Jimmy Huddart, Spitalfields Market Porter

May 4, 2019
by the gentle author

A market porter of forty years standing, Jimmy Huddart is proud to display the clothing of his trade. He keeps this apron pristine for ceremonial occasions now, but it is of the traditional design made of the full width of strong canvas, with leather straps and reinforcement across the front where the boxes cause most wear. In use, an apron like this would quickly acquire a brown tinge yet provide its owner with at least two years of wear, with prudent repairs. In the pocket, Jimmy always kept his porter’s knife and string to sew up broken sacks. And the offcuts from these aprons were used to make “cotchel” bags, which held all the fruit and vegetables that the porter might acquire for his own use, gathering it in the lining of his coat as he went about his work. “Cotchelling up,” they called it – and today, although employees in the market now get a vegetable box to take home, it is still referred to as  a “cotchel.”

The most significant item in the outfit is the porter’s licence, indicated by the enamel badge. Throughout Jimmy’s time in the market, you could only work as a porter if you had one of these and it was a badge of office, denoting its own rights and privileges which had to be earned. At first, young men entered the market as “empty boys,” collecting and sorting empty wooden boxes and claiming the deposits, until they had earned the right to become licenced porters. Before the introduction of fork-lift trucks, this was intense physical work, manhandling crates of fruit and sacks of vegetables, and manoeuvring the heavy wooden barrows piled high with produce which had a life of their own once you set them going.

“I grew up in Bethnal Green, Brady St, and, at the age of twelve, I used to go to the market to watch all the tussle and bustle, and all the porters with their barrows. At school, I was very much interested in carpentry but I couldn’t get an apprenticeship, although by then I had already been introduced to the market. I loved to go up the Spitalfields with my Uncle Bill, he worked for a haulage company and we used to go around the farms in Kent to collect the English plums and apples and deliver them to the market. There was something about it, the atmosphere and the characters – a love of it developed inside me – and I wanted to become a porter. If you worked in the market or the docks you earned better than the average salary.
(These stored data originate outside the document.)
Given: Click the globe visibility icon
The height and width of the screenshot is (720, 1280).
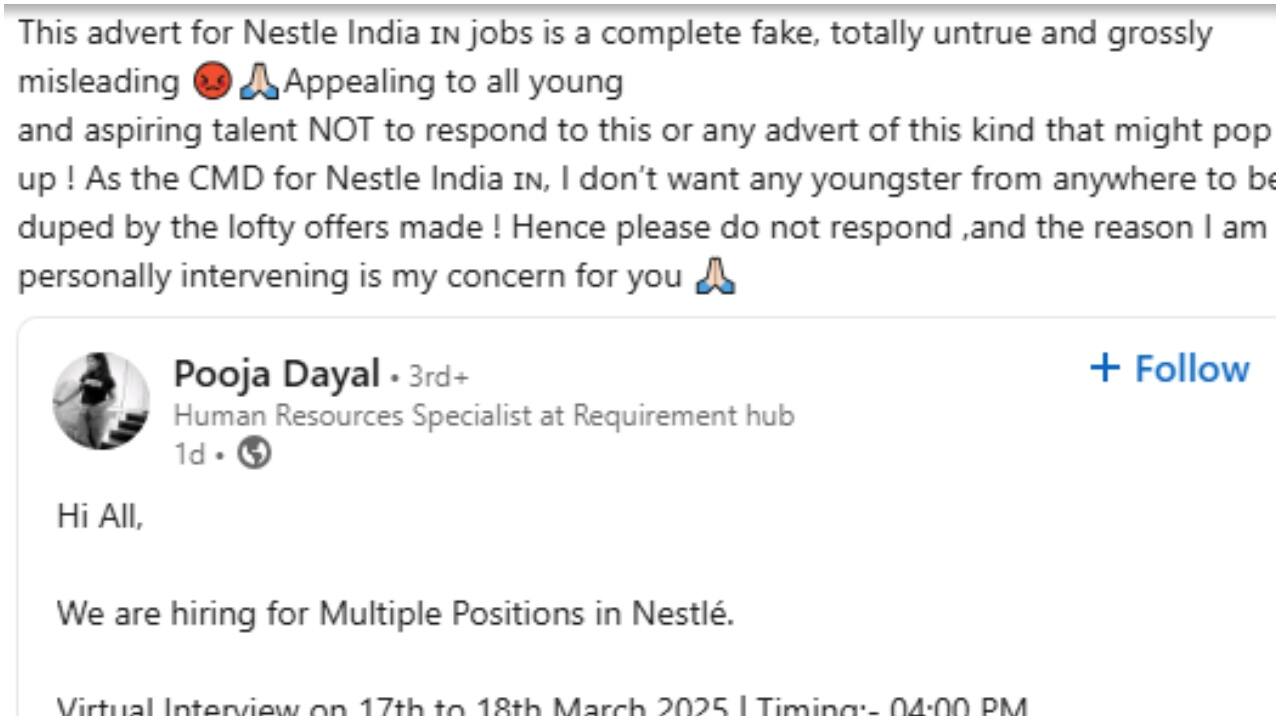Looking at the screenshot, I should (x=255, y=454).
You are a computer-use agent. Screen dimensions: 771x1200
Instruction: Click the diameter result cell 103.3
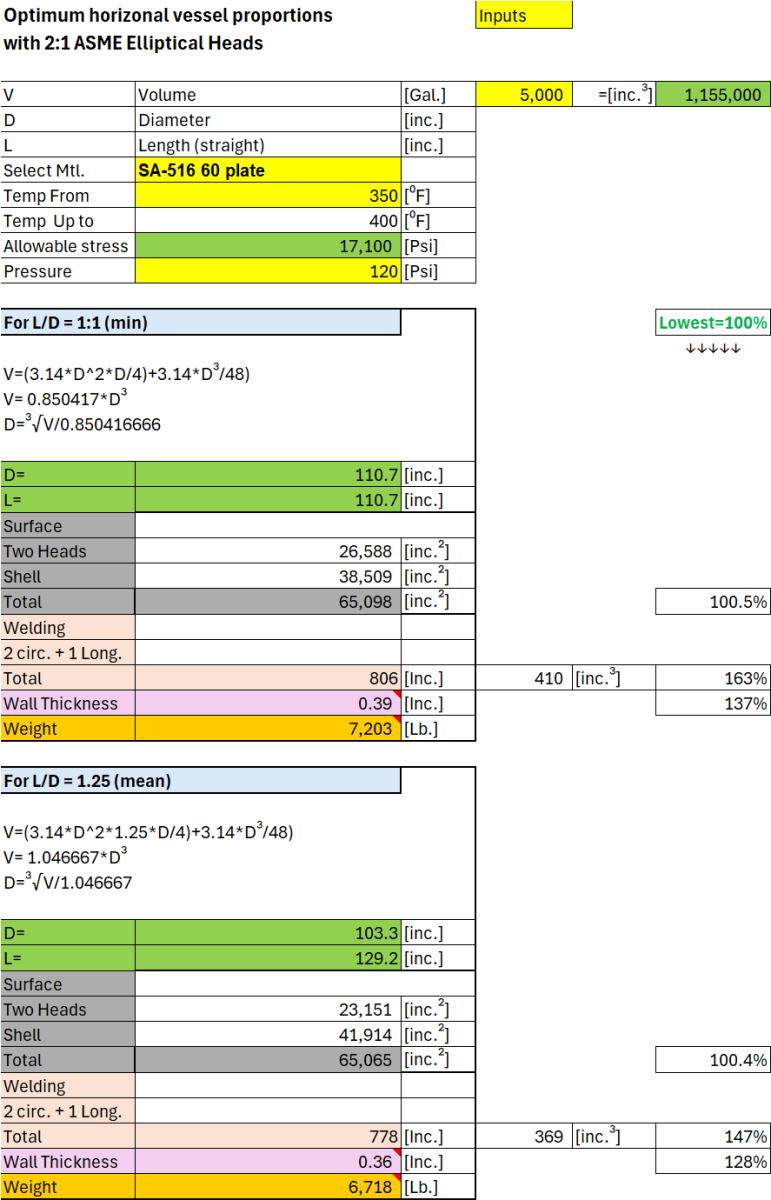(267, 933)
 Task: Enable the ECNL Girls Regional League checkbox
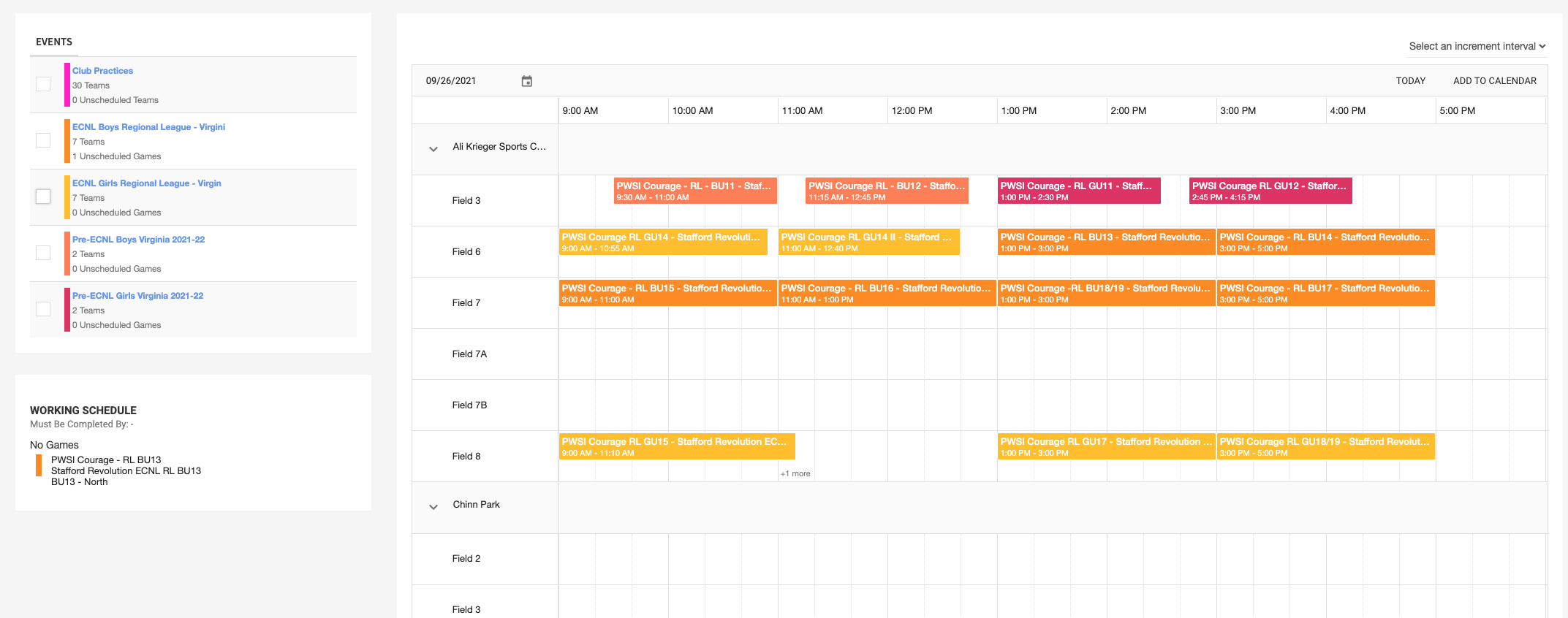pos(43,197)
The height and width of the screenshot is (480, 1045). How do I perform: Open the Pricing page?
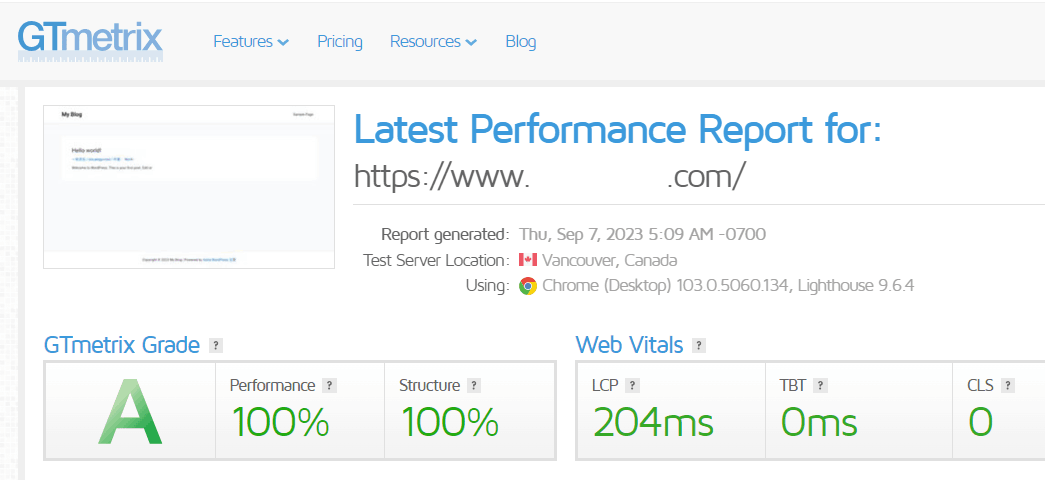click(x=340, y=42)
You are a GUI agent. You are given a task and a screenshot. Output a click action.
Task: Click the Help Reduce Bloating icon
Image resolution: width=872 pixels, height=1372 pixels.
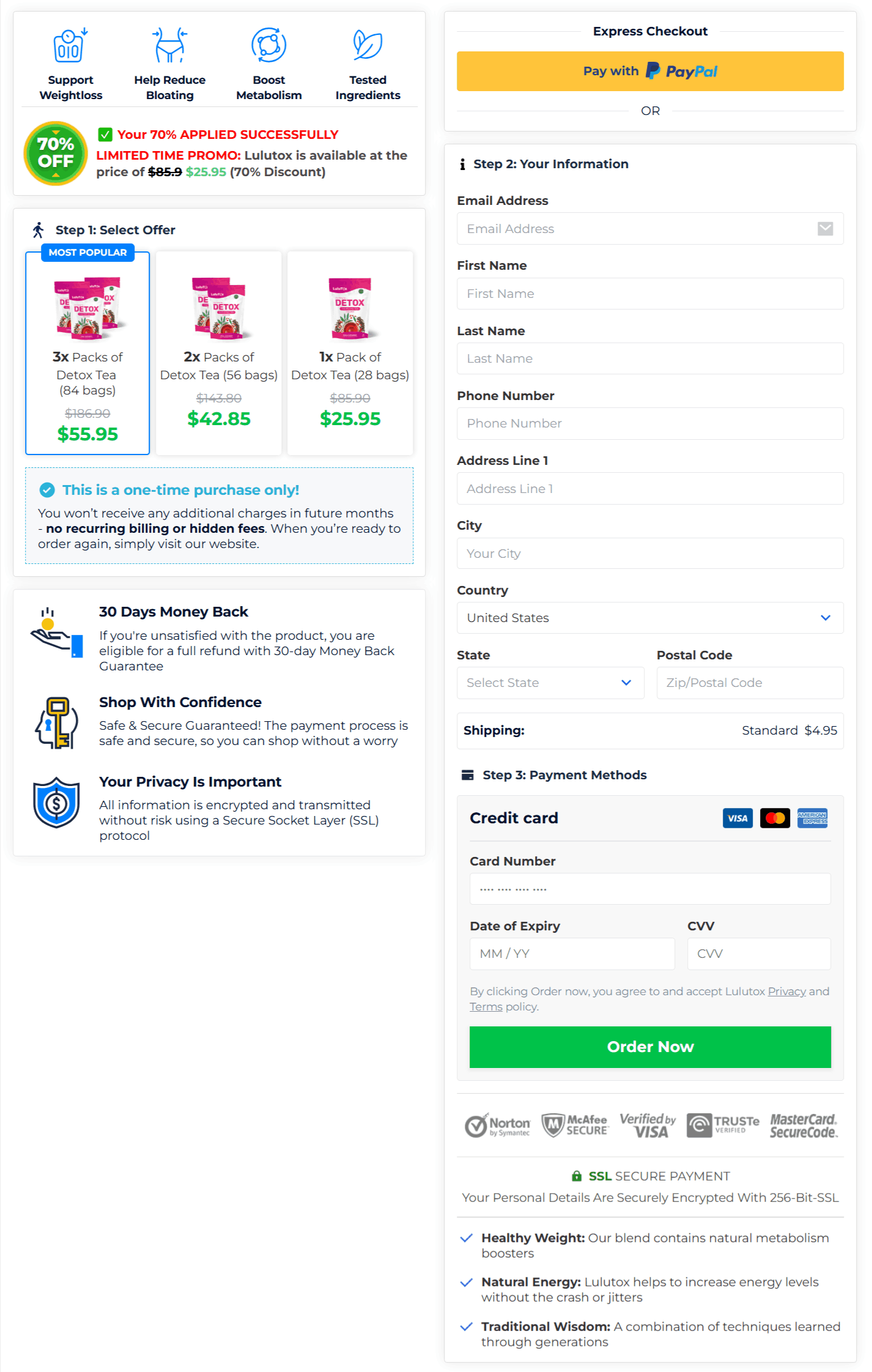[x=169, y=44]
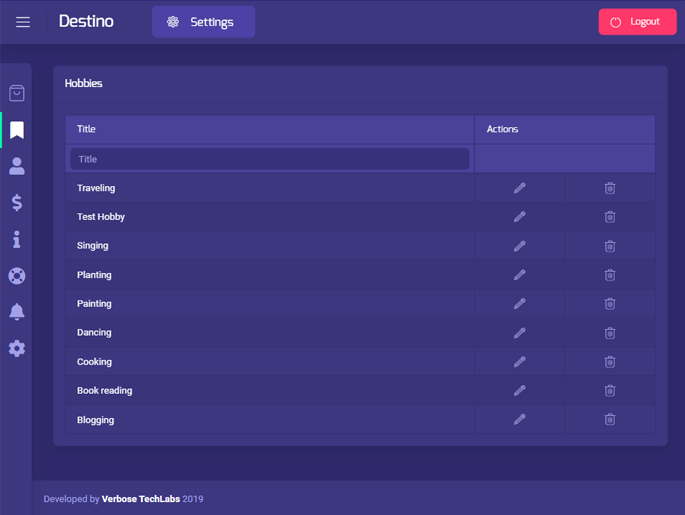Edit the Singing hobby
Screen dimensions: 685x515
point(519,246)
When I was fifteen, my uncle got me a job with Percy Dalton at the corner of Crispin St and Brushfield St. He was a well-dressed Jewish man, softly spoken, who had started his business with a barrow selling roast peanuts and he took me under his wing. The first day I started working for Percy Dalton, he showed me how to sweep the shop. He was that sort of person, hands on. He had a fruit shop at the front and in the warehouse there’d be eight people roasting peanuts. The peanut factory backed onto the alley where the lorries came, he had these red vans with Percy Dalton on the side that you always saw outside dog meetings and football matches. He was a likeable man, very popular, and people often came to him for advice. If you were in trouble you could go and speak to him, he would lend you money if you needed it. He always said, get a corner shop and you get two premises for the price of one.

I used to go out with the drivers all around the London Docks to pick up the fruit and make deliveries. I looked forward to it among my duties – being a boy, they took care of me and bought me breakfast, and they taught me how to stack a lorry. But I wanted to be a porter, so I asked in the market if I could work as an empty boy until I came of age. A job come up as a banana boy for Ruby Mollison, helping him to ripen the bananas, hanging them up in the ripening room.  I used to wear a leather glove when I had to put my hand under the banana stalk because I was frightened of the spiders. When you cut a bunch of bananas, you cut a “v” shape and they come away from the stalk, and that’s where your spider might be. They could be very dangerous, especially if they were pregnant, and if you were bitten you’d have to go to hospital because your arm could get paralysed by the poison.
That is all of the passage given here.